- XRP gets pressured
- Not much upside potential
A distinct death cross has formed on XRP’s daily chart, indicating a bearish signal that could eliminate any remaining bullish sentiment in the market. XRP is currently struggling under increasing technical pressure.
XRP gets pressured
A persistent downtrend that had been developing since early October was confirmed when the 50-day moving average crossed below the 200-day mark. This cross indicates a change in long-term momentum, and is not merely decorative. After such formations, XRP has historically seen protracted drawdowns as traders retreat and short-term speculators lose faith.

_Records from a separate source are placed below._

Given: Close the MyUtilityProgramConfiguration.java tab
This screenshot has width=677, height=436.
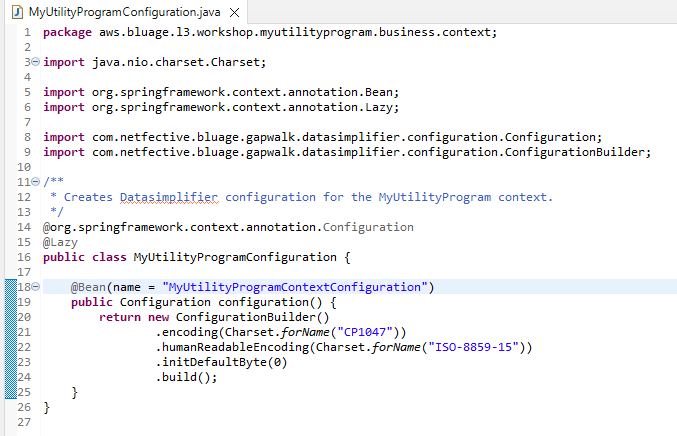Looking at the screenshot, I should (x=234, y=13).
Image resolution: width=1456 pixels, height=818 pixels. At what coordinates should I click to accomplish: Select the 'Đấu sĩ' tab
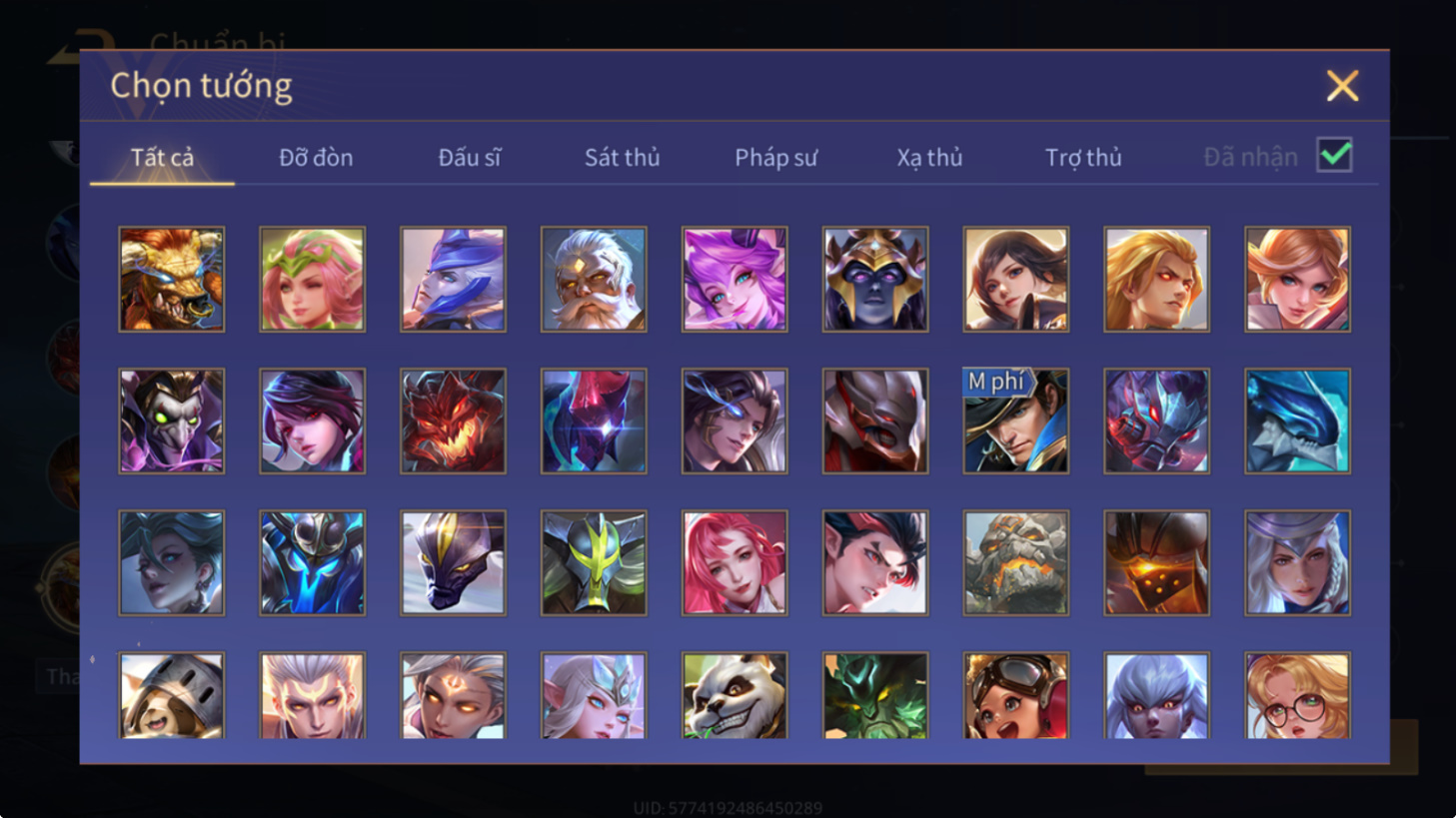(470, 158)
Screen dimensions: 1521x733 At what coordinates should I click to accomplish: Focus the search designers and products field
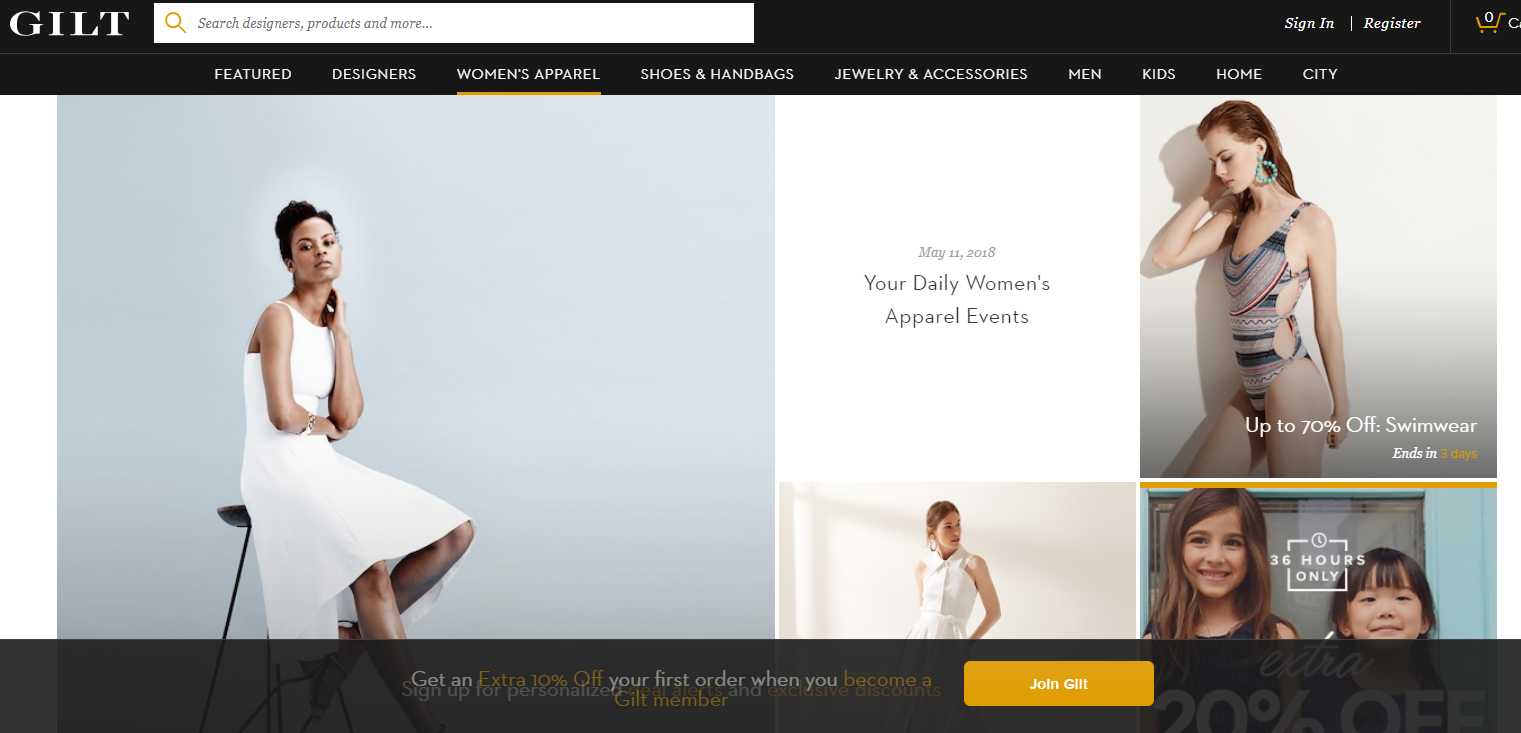tap(454, 23)
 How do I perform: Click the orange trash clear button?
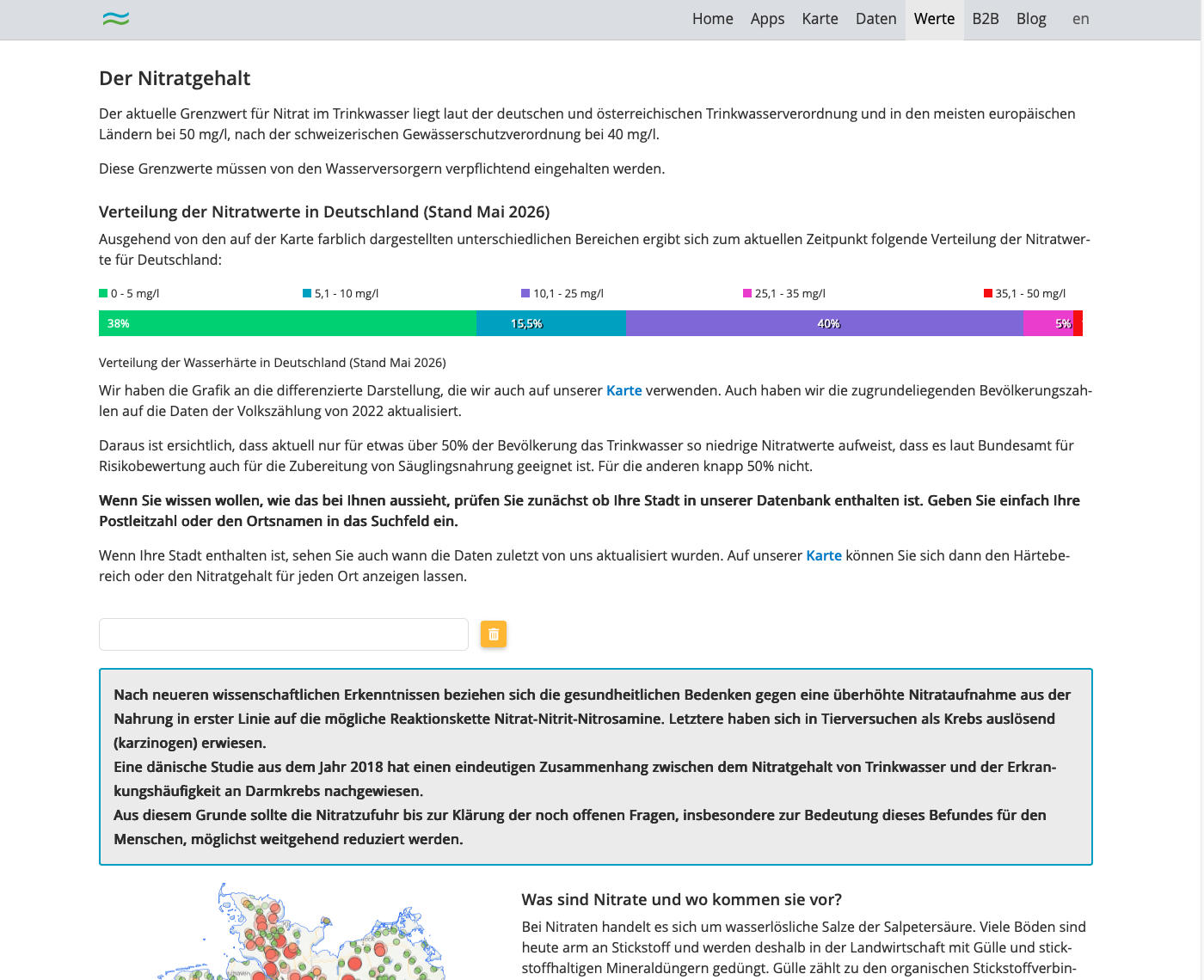(494, 634)
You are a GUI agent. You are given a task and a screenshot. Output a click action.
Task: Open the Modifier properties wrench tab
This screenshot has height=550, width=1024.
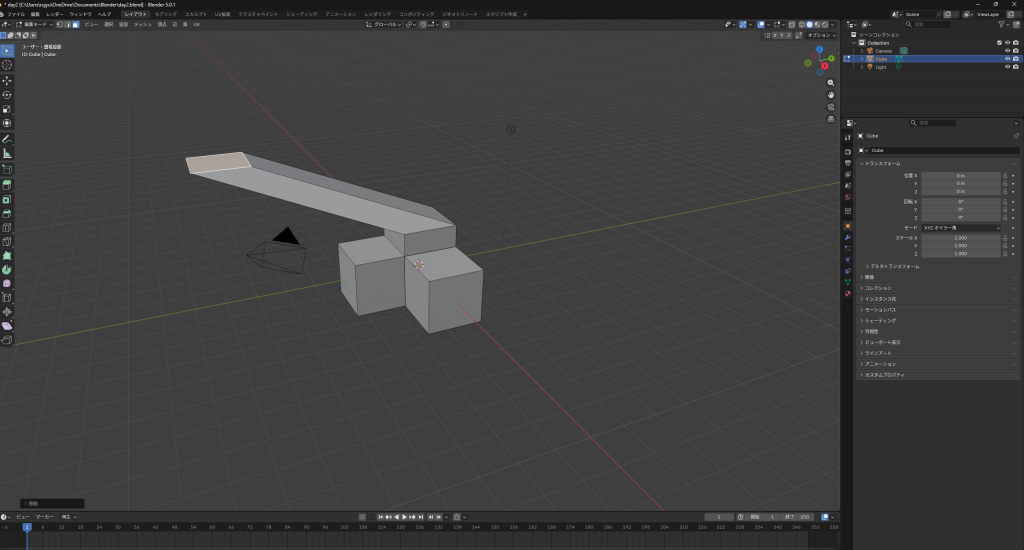click(848, 239)
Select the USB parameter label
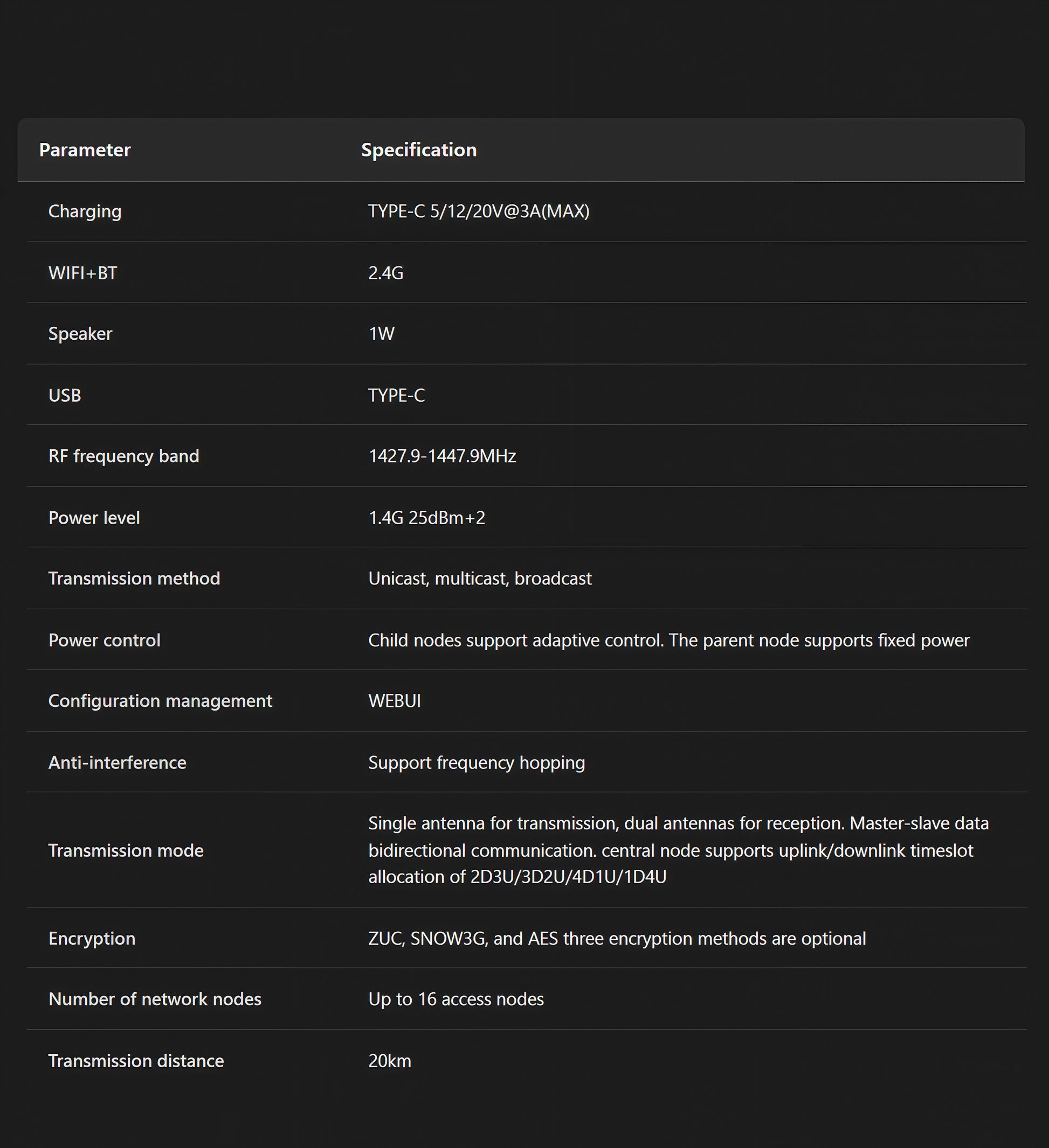Viewport: 1049px width, 1148px height. [x=64, y=395]
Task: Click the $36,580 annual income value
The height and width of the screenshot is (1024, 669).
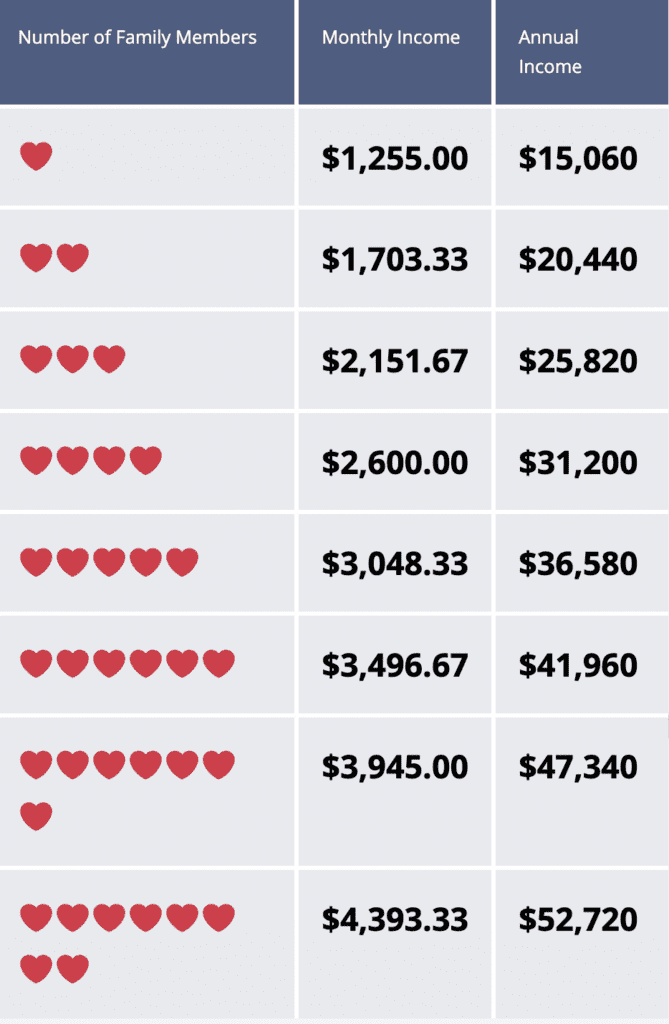Action: point(578,563)
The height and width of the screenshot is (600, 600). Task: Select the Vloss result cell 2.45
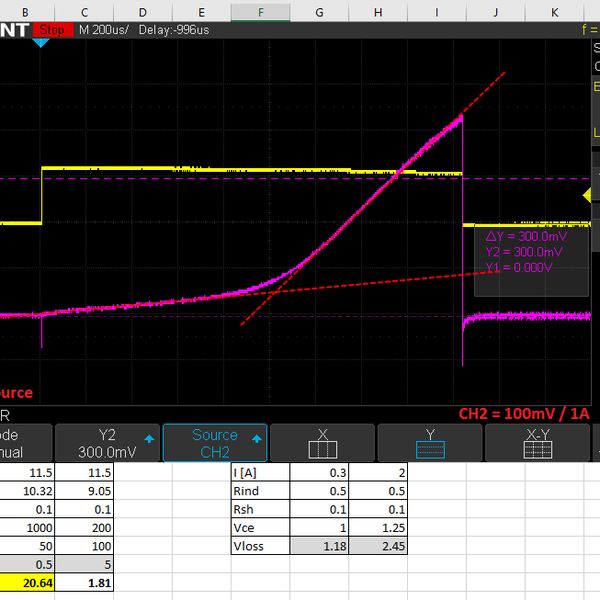pyautogui.click(x=378, y=544)
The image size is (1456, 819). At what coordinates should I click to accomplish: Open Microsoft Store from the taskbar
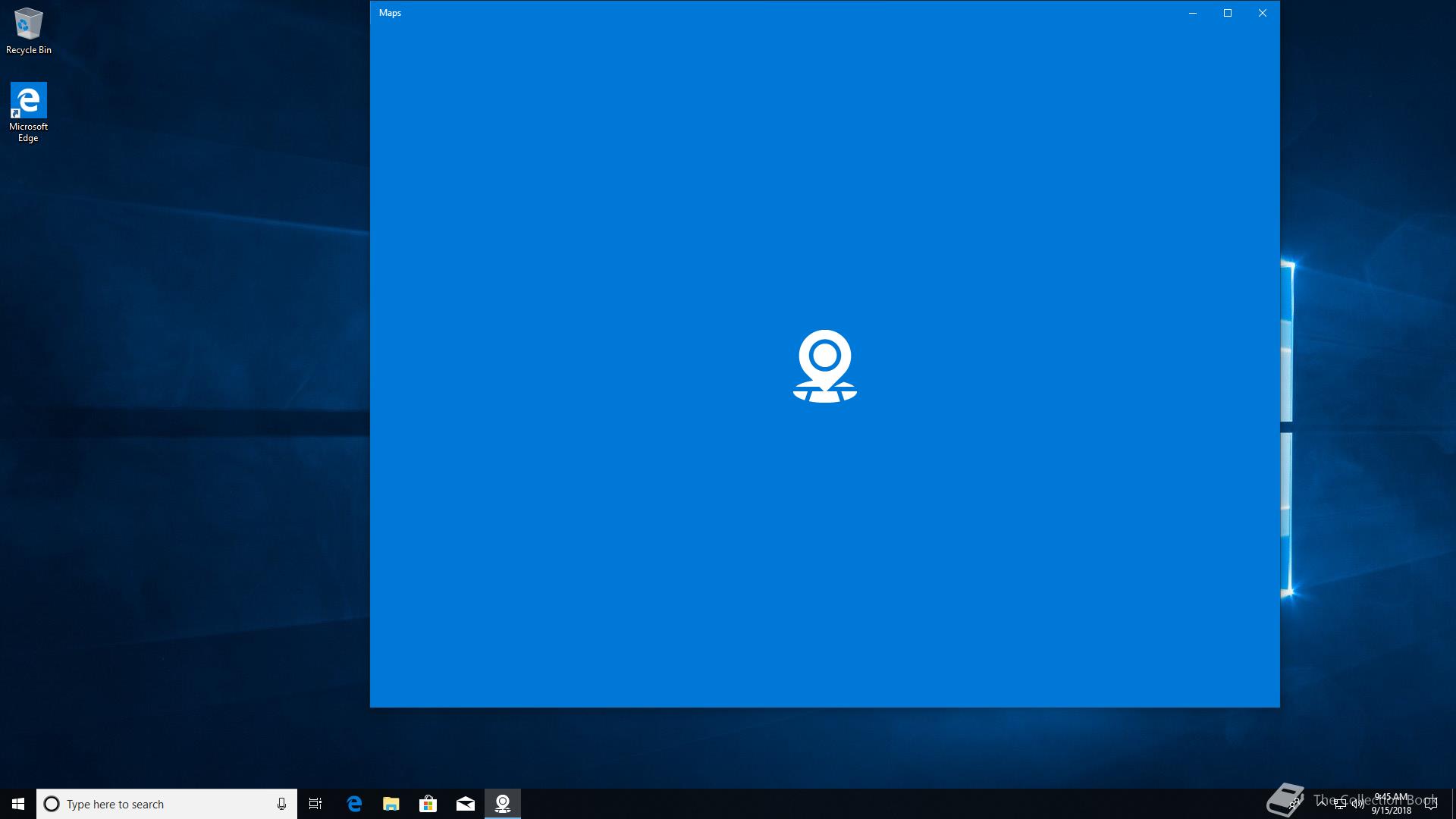pos(428,804)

With downside risk pointing toward the $2.00-$1.90 range if selling pressure picks up speed, the price has already fallen beneath important support near $2.40 and is consolidating around the $2.26 region. A recent breakdown of a descending triangle formation and an unsuccessful attempt to regain the 100-day moving average give the overall structure a bleak appearance.
Not much upside potential
Resistance stacking at every level was further confirmed by the strong rejection of the bearish retest at $2.50. Momentum indicators are obviously leaning bearish, even though the market is not quite oversold yet. The RSI, which is currently close to 40, indicates a lack of strength.
The death cross and a wider sentiment cooldown across altcoins are the true problems here. Underperforming assets are losing liquidity, and XRP’s fundamentals have not produced a new story to counteract the technical harm. The short-term outlook favors continued weakness unless bulls can reclaim the $2.50-$2.60 zone with convincing volume, even though long-term holders might not be deterred.
What might turn the tide? The bearish setup would be invalidated by a sustained recovery above both the 50-day and 200-day MAs, but that would require fresh interest and catalyst-driven momentum, which are currently lacking. In the absence of that, XRP could continue to decline and even retest mid-2024 levels.
For the time being, the death cross warns that XRP’s recent attempts at a rally might have been dead-cat bounces. The path of least resistance stays downward unless the asset decisively breaks this structure, and any bullish expectations are put on hold until the technicals turn back in favor of the buyers.